| Aim of the task |
Please write out the data lines exactly, starting at the line that contains "Task: Select Länge value 75 in 2XL row" and ending at the line that contains "The image size is (1315, 924).", both included.

| Entries |
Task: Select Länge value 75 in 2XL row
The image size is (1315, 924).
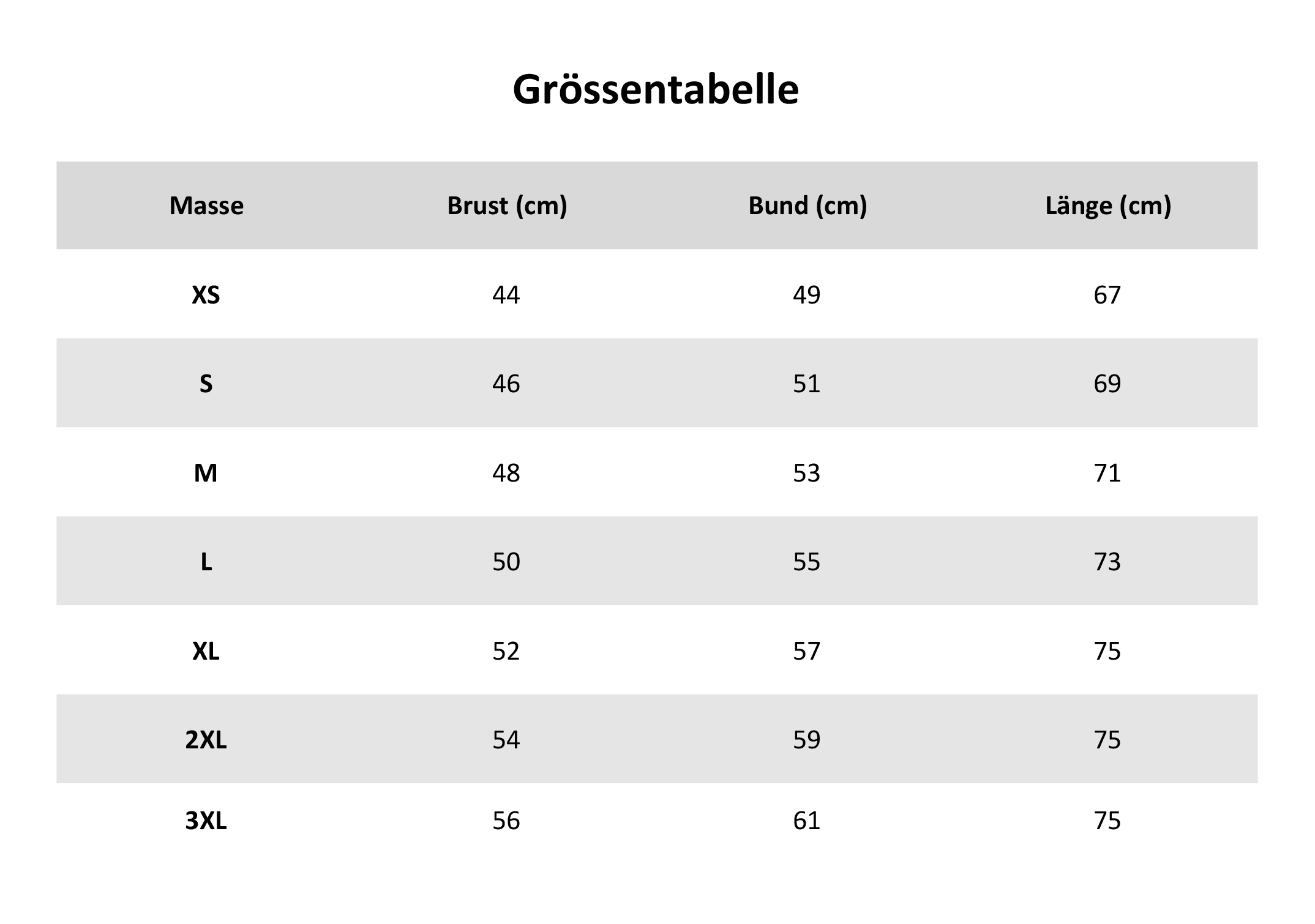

---

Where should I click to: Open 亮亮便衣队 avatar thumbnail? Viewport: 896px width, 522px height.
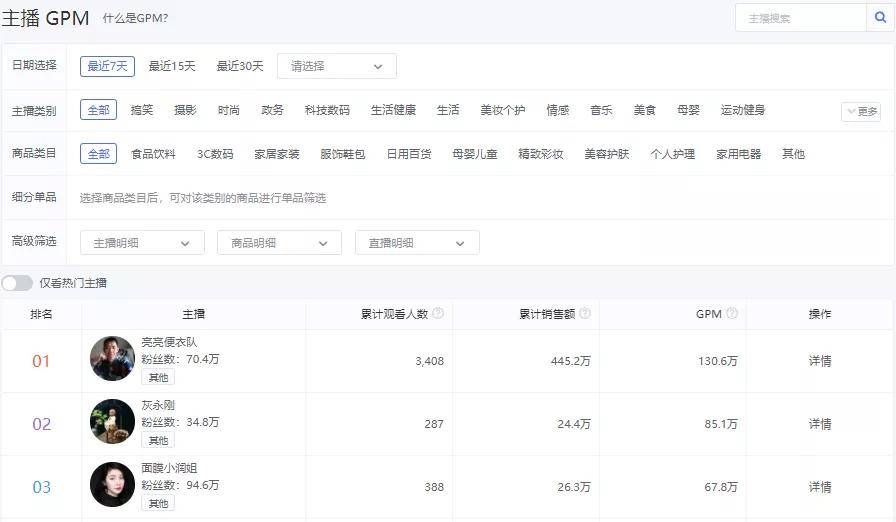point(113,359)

* * *

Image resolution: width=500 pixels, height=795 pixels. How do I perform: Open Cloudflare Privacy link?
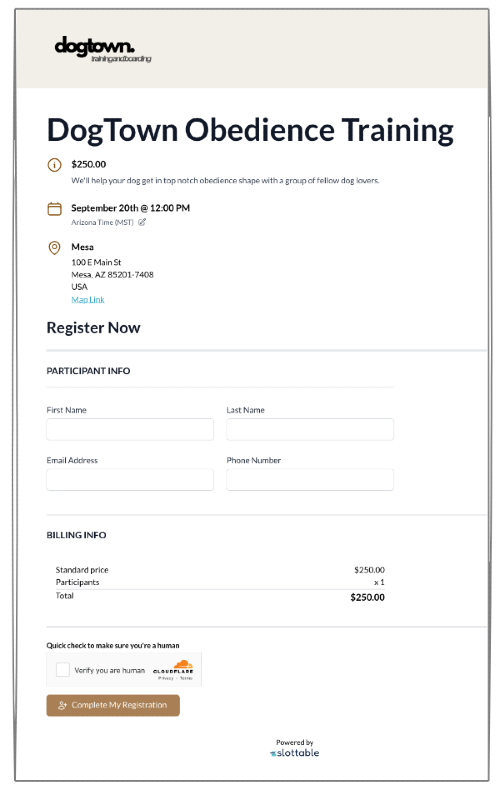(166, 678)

| Exercise result |
Task: Select Länge value 75 in 2XL row
The image size is (1315, 924).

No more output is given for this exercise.